Stored items:
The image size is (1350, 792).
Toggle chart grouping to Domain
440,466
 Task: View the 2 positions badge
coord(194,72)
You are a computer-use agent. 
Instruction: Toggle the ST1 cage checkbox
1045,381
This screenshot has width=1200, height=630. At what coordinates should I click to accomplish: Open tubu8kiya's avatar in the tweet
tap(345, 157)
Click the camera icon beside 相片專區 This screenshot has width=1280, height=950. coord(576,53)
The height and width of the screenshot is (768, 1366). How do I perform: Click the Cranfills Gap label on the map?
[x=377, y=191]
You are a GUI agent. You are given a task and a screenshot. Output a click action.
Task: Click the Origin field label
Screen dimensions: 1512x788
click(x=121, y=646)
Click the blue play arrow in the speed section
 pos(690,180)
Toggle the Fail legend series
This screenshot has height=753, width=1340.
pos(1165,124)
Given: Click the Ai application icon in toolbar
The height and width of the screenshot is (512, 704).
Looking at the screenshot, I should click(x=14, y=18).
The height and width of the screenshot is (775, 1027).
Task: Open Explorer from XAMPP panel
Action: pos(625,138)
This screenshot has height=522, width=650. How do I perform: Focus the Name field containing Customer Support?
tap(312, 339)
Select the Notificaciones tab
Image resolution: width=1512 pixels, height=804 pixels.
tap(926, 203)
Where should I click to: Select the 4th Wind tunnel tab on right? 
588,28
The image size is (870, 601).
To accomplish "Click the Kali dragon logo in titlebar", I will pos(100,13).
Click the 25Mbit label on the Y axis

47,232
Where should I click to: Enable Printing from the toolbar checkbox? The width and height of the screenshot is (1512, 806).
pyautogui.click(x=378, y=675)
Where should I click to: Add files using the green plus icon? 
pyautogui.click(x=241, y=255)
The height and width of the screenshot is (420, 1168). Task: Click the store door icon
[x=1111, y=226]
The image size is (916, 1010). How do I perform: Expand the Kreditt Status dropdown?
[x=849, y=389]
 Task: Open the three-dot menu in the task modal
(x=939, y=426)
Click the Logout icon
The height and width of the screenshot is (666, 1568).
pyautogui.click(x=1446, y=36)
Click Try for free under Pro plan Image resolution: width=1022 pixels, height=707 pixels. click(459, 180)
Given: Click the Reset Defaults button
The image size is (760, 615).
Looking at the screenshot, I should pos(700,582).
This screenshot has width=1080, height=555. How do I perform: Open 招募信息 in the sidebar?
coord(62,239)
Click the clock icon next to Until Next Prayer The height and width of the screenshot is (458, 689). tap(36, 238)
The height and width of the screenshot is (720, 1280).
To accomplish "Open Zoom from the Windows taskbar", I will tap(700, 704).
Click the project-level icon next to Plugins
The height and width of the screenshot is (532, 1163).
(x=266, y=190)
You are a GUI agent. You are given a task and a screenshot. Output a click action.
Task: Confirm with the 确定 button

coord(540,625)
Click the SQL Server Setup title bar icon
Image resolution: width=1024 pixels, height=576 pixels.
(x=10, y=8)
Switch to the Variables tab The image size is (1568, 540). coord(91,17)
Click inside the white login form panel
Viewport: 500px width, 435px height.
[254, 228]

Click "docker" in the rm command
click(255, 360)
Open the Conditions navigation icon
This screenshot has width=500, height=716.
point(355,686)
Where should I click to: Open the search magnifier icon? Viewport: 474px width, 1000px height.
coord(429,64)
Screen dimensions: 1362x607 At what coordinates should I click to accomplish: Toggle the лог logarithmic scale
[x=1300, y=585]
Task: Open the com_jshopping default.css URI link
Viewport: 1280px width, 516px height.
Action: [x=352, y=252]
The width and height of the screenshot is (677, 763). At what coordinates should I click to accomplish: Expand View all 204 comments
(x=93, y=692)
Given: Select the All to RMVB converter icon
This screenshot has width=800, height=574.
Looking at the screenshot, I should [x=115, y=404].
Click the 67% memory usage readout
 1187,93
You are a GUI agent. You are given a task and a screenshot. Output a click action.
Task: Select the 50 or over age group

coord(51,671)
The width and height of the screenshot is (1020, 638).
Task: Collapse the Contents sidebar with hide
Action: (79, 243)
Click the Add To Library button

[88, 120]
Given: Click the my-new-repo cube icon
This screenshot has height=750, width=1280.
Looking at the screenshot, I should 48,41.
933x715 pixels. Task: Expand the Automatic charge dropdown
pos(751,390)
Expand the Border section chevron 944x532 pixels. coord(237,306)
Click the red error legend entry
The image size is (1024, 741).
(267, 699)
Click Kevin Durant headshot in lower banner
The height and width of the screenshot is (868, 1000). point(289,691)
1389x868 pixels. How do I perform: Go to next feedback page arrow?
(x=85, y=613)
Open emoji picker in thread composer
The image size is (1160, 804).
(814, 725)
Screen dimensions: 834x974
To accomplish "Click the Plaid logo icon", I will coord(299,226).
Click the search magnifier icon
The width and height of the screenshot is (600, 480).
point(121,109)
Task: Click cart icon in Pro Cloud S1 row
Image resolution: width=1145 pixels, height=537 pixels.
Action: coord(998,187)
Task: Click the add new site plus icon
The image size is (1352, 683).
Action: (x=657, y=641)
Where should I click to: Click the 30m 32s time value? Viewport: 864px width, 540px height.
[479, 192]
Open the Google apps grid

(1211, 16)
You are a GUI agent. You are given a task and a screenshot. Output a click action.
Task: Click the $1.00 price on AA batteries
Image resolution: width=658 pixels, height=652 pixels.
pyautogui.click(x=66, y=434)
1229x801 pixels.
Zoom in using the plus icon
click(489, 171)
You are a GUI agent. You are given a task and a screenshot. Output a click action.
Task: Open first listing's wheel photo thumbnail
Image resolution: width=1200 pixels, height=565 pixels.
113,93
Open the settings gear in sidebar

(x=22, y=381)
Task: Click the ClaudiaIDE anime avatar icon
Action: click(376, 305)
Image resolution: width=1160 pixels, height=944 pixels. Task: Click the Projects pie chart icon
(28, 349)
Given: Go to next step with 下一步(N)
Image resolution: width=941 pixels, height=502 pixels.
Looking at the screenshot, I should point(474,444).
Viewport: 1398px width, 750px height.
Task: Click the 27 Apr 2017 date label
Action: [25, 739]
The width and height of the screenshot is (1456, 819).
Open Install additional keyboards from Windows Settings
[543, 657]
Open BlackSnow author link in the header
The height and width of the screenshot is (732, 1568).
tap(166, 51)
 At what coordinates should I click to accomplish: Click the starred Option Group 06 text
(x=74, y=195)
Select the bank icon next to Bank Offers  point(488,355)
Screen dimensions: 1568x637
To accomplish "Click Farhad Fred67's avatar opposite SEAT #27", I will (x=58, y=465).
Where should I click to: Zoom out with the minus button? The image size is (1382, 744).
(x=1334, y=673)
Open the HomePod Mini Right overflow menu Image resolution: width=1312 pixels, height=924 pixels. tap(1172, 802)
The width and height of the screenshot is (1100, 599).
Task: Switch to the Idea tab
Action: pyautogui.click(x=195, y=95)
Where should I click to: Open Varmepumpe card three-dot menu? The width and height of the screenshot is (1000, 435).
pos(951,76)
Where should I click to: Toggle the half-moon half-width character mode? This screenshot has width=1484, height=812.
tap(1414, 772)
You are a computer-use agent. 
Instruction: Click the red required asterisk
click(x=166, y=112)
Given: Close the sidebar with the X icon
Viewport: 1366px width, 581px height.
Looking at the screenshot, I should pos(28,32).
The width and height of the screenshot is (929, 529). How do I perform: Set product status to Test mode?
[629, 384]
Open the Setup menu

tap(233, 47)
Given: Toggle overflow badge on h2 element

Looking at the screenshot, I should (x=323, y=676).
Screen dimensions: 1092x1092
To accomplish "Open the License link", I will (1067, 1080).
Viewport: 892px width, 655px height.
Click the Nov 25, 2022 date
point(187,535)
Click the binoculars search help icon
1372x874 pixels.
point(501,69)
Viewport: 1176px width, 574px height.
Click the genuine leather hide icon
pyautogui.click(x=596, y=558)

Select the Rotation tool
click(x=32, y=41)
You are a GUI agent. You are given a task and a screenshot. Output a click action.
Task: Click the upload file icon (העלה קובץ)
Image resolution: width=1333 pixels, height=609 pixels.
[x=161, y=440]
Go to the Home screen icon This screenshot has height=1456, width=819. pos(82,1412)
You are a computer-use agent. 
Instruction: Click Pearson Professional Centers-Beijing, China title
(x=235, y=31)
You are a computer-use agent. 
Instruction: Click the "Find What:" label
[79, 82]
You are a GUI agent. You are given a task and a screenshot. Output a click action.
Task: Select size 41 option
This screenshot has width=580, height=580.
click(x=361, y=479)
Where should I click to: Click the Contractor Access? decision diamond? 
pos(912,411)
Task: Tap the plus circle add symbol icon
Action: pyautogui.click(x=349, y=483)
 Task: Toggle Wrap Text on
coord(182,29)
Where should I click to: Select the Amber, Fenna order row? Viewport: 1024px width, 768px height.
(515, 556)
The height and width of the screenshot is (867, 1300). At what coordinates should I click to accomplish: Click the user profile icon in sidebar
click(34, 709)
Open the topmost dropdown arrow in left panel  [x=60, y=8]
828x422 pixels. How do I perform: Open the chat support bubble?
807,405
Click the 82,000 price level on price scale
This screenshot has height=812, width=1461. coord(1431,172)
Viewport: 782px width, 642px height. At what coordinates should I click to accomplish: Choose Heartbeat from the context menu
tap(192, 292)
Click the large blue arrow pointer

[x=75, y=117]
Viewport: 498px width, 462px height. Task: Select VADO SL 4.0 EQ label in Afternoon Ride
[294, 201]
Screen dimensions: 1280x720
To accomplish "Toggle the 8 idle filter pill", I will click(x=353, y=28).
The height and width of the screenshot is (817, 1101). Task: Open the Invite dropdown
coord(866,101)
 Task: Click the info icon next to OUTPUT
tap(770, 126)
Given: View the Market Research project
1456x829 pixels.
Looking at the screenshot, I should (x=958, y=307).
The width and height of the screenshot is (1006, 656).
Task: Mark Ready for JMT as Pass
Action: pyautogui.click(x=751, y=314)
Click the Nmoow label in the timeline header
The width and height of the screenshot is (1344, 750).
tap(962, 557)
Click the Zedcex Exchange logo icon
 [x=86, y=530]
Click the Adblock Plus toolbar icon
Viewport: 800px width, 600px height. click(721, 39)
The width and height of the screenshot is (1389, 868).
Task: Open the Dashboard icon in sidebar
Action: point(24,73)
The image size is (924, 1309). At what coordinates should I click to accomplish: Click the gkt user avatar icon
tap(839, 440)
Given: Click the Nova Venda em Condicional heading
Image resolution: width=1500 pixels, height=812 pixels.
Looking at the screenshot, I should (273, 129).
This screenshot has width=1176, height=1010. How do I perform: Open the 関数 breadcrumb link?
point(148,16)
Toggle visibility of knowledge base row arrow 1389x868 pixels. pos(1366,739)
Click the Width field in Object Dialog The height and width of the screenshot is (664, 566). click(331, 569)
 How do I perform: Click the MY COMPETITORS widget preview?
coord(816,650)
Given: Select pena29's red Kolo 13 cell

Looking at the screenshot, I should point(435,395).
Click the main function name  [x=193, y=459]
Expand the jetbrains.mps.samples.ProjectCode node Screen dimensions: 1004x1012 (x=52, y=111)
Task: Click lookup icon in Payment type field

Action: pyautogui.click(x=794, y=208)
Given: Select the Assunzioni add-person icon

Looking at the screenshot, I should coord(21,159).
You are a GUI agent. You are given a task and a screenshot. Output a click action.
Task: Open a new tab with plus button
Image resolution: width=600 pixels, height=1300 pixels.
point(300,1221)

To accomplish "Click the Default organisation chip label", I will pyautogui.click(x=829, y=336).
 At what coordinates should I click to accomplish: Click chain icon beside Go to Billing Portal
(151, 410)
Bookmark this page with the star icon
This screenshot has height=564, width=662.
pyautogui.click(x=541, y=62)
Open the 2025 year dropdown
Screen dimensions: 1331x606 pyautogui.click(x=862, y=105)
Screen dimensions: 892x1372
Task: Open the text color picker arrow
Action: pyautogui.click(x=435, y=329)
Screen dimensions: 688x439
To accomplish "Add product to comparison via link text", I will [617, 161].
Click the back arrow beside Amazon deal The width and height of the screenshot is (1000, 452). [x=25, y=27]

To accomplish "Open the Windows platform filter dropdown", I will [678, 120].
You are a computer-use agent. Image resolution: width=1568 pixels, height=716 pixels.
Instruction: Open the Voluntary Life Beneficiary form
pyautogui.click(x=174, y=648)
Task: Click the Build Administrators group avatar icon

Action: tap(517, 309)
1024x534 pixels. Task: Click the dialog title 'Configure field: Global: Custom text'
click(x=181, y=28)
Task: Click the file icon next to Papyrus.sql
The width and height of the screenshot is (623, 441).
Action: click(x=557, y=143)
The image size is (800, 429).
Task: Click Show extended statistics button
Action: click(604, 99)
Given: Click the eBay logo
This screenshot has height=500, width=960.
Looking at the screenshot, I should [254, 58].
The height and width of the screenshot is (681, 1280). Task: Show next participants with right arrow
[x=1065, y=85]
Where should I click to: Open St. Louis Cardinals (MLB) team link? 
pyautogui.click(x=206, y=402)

Task description.
Using the records above, restate word for word the lines from the one with "Task: Click the Origin field label" through the one with "Given: Click the Ai", both included.

Solved exercise.
Task: Click the Origin field label
Screen dimensions: 1512x788
click(x=121, y=646)
Click the blue play arrow in the speed section
 pos(690,180)
Toggle the Fail legend series
This screenshot has height=753, width=1340.
pos(1165,124)
Given: Click the Ai application icon in toolbar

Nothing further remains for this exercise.